Records supplied
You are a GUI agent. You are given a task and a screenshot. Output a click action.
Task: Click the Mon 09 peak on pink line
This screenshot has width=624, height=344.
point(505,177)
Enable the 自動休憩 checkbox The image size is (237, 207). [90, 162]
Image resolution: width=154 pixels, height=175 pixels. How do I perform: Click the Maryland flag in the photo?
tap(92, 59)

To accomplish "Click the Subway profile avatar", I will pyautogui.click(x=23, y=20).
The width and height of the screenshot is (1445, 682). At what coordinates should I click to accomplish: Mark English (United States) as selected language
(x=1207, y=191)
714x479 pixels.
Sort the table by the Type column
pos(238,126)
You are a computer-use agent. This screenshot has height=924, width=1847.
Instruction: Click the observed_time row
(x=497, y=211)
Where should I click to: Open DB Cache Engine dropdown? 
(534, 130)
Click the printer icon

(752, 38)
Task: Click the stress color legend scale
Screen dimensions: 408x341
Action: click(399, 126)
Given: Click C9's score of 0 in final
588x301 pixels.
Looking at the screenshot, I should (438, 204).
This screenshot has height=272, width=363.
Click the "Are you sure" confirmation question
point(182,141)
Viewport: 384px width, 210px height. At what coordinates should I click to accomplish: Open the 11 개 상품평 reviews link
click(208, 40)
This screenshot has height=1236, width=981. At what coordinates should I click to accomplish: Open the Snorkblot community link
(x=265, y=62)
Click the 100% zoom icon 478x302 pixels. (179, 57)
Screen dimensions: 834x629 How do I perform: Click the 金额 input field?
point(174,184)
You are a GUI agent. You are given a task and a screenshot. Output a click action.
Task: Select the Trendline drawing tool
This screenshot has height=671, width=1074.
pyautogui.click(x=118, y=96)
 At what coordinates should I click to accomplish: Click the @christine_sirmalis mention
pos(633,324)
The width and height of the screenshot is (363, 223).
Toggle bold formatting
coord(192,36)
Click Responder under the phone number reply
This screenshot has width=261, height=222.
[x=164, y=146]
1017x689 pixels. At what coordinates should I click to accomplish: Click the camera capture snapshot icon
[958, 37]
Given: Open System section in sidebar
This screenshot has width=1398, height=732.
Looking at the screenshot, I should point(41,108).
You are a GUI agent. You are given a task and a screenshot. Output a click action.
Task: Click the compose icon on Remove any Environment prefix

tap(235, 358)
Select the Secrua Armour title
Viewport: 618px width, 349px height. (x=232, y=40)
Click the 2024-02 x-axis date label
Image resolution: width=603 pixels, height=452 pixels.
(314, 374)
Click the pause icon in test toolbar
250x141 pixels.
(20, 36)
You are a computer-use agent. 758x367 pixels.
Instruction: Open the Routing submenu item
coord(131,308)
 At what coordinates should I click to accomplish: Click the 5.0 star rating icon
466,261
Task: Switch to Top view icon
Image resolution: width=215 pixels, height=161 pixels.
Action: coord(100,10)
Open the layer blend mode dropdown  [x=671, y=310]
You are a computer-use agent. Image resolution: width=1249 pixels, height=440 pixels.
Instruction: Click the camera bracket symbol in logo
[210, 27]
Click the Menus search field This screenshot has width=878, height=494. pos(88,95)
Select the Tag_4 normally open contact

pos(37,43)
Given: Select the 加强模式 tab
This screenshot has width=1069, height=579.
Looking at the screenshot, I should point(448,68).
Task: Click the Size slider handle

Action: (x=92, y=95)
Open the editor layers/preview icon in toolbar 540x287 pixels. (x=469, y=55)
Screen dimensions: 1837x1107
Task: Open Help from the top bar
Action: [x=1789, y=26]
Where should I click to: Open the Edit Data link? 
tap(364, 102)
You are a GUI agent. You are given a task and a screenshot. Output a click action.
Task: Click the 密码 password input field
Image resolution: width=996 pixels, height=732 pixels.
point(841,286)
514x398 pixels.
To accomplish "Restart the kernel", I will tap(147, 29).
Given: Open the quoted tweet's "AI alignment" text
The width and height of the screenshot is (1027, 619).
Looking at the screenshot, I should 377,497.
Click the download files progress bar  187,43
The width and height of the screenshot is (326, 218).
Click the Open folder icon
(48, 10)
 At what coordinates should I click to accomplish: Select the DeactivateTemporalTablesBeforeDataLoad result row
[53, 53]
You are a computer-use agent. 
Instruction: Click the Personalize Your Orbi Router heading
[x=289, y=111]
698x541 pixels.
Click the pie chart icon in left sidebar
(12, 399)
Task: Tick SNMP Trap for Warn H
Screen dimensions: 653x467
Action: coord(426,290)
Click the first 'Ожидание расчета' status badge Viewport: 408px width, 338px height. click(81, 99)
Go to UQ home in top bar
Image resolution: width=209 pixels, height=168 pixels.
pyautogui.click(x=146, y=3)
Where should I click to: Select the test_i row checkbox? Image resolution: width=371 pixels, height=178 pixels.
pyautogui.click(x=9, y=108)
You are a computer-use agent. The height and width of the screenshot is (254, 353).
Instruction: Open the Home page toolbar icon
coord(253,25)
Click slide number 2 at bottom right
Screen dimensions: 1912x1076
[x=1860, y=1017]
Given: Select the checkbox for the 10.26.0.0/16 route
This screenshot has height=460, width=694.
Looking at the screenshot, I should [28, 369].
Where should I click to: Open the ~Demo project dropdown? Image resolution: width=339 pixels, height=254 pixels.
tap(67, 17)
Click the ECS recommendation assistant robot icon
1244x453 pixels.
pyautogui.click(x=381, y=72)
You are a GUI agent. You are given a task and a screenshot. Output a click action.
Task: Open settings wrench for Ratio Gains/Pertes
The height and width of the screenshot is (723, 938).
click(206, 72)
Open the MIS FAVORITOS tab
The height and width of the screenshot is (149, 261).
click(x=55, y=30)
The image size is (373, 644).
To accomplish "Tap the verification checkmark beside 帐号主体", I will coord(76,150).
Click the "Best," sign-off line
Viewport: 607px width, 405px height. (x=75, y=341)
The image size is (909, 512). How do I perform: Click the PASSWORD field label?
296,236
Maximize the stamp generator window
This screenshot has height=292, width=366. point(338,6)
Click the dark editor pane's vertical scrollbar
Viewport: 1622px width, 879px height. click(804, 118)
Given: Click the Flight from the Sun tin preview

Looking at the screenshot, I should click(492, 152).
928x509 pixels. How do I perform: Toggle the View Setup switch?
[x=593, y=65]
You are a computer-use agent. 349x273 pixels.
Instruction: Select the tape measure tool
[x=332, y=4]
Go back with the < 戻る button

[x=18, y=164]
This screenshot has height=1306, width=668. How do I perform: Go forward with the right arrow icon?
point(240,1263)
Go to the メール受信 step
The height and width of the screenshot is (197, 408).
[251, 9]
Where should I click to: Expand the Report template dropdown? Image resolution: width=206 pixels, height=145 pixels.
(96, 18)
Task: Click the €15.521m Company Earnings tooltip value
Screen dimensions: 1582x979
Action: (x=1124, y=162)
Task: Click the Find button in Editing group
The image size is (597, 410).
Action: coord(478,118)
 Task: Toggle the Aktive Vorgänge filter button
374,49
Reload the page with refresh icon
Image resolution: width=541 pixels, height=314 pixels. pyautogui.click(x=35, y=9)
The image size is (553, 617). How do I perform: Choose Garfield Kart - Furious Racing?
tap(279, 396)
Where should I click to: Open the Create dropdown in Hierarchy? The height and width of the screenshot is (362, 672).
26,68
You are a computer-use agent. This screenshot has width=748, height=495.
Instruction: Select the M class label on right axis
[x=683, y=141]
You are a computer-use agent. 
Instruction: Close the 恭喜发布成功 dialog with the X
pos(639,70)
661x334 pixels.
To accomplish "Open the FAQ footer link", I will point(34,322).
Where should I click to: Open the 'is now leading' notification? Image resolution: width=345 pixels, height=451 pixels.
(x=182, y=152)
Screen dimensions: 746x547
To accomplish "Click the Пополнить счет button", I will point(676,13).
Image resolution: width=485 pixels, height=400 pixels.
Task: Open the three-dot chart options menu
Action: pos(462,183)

The task
Word for word, restate all of the entries.

Expected answer
You are a GUI agent. You are given a task and a screenshot. Output a click action.
Task: Click the Mon 09 peak on pink line
This screenshot has width=624, height=344.
point(505,177)
Enable the 自動休憩 checkbox The image size is (237, 207). [90, 162]
Image resolution: width=154 pixels, height=175 pixels. How do I perform: Click the Maryland flag in the photo?
tap(92, 59)

To accomplish "Click the Subway profile avatar", I will pyautogui.click(x=23, y=20).
The width and height of the screenshot is (1445, 682). At what coordinates should I click to accomplish: Mark English (United States) as selected language
(x=1207, y=191)
714x479 pixels.
Sort the table by the Type column
pos(238,126)
You are a computer-use agent. This screenshot has height=924, width=1847.
Instruction: Click the observed_time row
(x=497, y=211)
Where should I click to: Open DB Cache Engine dropdown? 
(534, 130)
Click the printer icon

(752, 38)
Task: Click the stress color legend scale
Screen dimensions: 408x341
Action: click(399, 126)
Given: Click C9's score of 0 in final
588x301 pixels.
Looking at the screenshot, I should (438, 204).
This screenshot has height=272, width=363.
Click the "Are you sure" confirmation question
point(182,141)
Viewport: 384px width, 210px height. At what coordinates should I click to accomplish: Open the 11 개 상품평 reviews link
click(208, 40)
This screenshot has height=1236, width=981. At what coordinates should I click to accomplish: Open the Snorkblot community link
(x=265, y=62)
Click the 100% zoom icon 478x302 pixels. (179, 57)
Screen dimensions: 834x629 How do I perform: Click the 金额 input field?
point(174,184)
You are a GUI agent. You are given a task and a screenshot. Output a click action.
Task: Select the Trendline drawing tool
This screenshot has height=671, width=1074.
pyautogui.click(x=118, y=96)
 At what coordinates should I click to accomplish: Click the @christine_sirmalis mention
pos(633,324)
The width and height of the screenshot is (363, 223).
Toggle bold formatting
coord(192,36)
Click Responder under the phone number reply
This screenshot has width=261, height=222.
[x=164, y=146]
1017x689 pixels. At what coordinates should I click to accomplish: Click the camera capture snapshot icon
[958, 37]
Given: Open System section in sidebar
This screenshot has width=1398, height=732.
Looking at the screenshot, I should point(41,108).
You are a GUI agent. You are given a task and a screenshot. Output a click action.
Task: Click the compose icon on Remove any Environment prefix

tap(235, 358)
Select the Secrua Armour title
Viewport: 618px width, 349px height. (x=232, y=40)
Click the 2024-02 x-axis date label
Image resolution: width=603 pixels, height=452 pixels.
(314, 374)
Click the pause icon in test toolbar
250x141 pixels.
(20, 36)
You are a computer-use agent. 758x367 pixels.
Instruction: Open the Routing submenu item
coord(131,308)
 At what coordinates should I click to accomplish: Click the 5.0 star rating icon
466,261
Task: Switch to Top view icon
Image resolution: width=215 pixels, height=161 pixels.
Action: coord(100,10)
Open the layer blend mode dropdown  [x=671, y=310]
You are a computer-use agent. Image resolution: width=1249 pixels, height=440 pixels.
Instruction: Click the camera bracket symbol in logo
[210, 27]
Click the Menus search field This screenshot has width=878, height=494. pos(88,95)
Select the Tag_4 normally open contact

pos(37,43)
Given: Select the 加强模式 tab
This screenshot has width=1069, height=579.
Looking at the screenshot, I should point(448,68).
Task: Click the Size slider handle

Action: (x=92, y=95)
Open the editor layers/preview icon in toolbar 540x287 pixels. (x=469, y=55)
Screen dimensions: 1837x1107
Task: Open Help from the top bar
Action: [x=1789, y=26]
Where should I click to: Open the Edit Data link? 
tap(364, 102)
You are a GUI agent. You are given a task and a screenshot. Output a click action.
Task: Click the 密码 password input field
Image resolution: width=996 pixels, height=732 pixels.
point(841,286)
514x398 pixels.
To accomplish "Restart the kernel", I will tap(147, 29).
Given: Open the quoted tweet's "AI alignment" text
The width and height of the screenshot is (1027, 619).
Looking at the screenshot, I should 377,497.
Click the download files progress bar  187,43
The width and height of the screenshot is (326, 218).
Click the Open folder icon
(48, 10)
 At what coordinates should I click to accomplish: Select the DeactivateTemporalTablesBeforeDataLoad result row
[53, 53]
You are a computer-use agent. 
Instruction: Click the Personalize Your Orbi Router heading
[x=289, y=111]
698x541 pixels.
Click the pie chart icon in left sidebar
(12, 399)
Task: Tick SNMP Trap for Warn H
Screen dimensions: 653x467
Action: coord(426,290)
Click the first 'Ожидание расчета' status badge Viewport: 408px width, 338px height. click(81, 99)
Go to UQ home in top bar
Image resolution: width=209 pixels, height=168 pixels.
pyautogui.click(x=146, y=3)
Where should I click to: Select the test_i row checkbox? Image resolution: width=371 pixels, height=178 pixels.
pyautogui.click(x=9, y=108)
You are a computer-use agent. The height and width of the screenshot is (254, 353).
Instruction: Open the Home page toolbar icon
coord(253,25)
Click slide number 2 at bottom right
Screen dimensions: 1912x1076
[x=1860, y=1017]
Given: Select the checkbox for the 10.26.0.0/16 route
This screenshot has height=460, width=694.
Looking at the screenshot, I should [28, 369].
Where should I click to: Open the ~Demo project dropdown? Image resolution: width=339 pixels, height=254 pixels.
tap(67, 17)
Click the ECS recommendation assistant robot icon
1244x453 pixels.
pyautogui.click(x=381, y=72)
You are a GUI agent. You are given a task and a screenshot. Output a click action.
Task: Open settings wrench for Ratio Gains/Pertes
The height and width of the screenshot is (723, 938).
click(206, 72)
Open the MIS FAVORITOS tab
The height and width of the screenshot is (149, 261).
click(x=55, y=30)
The image size is (373, 644).
To accomplish "Tap the verification checkmark beside 帐号主体", I will coord(76,150).
Click the "Best," sign-off line
Viewport: 607px width, 405px height. (x=75, y=341)
The image size is (909, 512). How do I perform: Click the PASSWORD field label?
296,236
Maximize the stamp generator window
This screenshot has height=292, width=366. point(338,6)
Click the dark editor pane's vertical scrollbar
Viewport: 1622px width, 879px height. click(804, 118)
Given: Click the Flight from the Sun tin preview

Looking at the screenshot, I should click(492, 152).
928x509 pixels. How do I perform: Toggle the View Setup switch?
[x=593, y=65]
You are a computer-use agent. 349x273 pixels.
Instruction: Select the tape measure tool
[x=332, y=4]
Go back with the < 戻る button

[x=18, y=164]
This screenshot has height=1306, width=668. How do I perform: Go forward with the right arrow icon?
point(240,1263)
Go to the メール受信 step
The height and width of the screenshot is (197, 408).
[251, 9]
Where should I click to: Expand the Report template dropdown? Image resolution: width=206 pixels, height=145 pixels.
(96, 18)
Task: Click the €15.521m Company Earnings tooltip value
Screen dimensions: 1582x979
Action: (x=1124, y=162)
Task: Click the Find button in Editing group
The image size is (597, 410).
Action: coord(478,118)
 Task: Toggle the Aktive Vorgänge filter button
374,49
Reload the page with refresh icon
Image resolution: width=541 pixels, height=314 pixels. pyautogui.click(x=35, y=9)
The image size is (553, 617). How do I perform: Choose Garfield Kart - Furious Racing?
tap(279, 396)
Where should I click to: Open the Create dropdown in Hierarchy? The height and width of the screenshot is (362, 672).
26,68
You are a computer-use agent. This screenshot has width=748, height=495.
Instruction: Select the M class label on right axis
[x=683, y=141]
You are a computer-use agent. 
Instruction: Close the 恭喜发布成功 dialog with the X
pos(639,70)
661x334 pixels.
To accomplish "Open the FAQ footer link", I will point(34,322).
Where should I click to: Open the 'is now leading' notification? Image resolution: width=345 pixels, height=451 pixels.
(x=182, y=152)
Screen dimensions: 746x547
To accomplish "Click the Пополнить счет button", I will point(676,13).
Image resolution: width=485 pixels, height=400 pixels.
Task: Open the three-dot chart options menu
Action: pos(462,183)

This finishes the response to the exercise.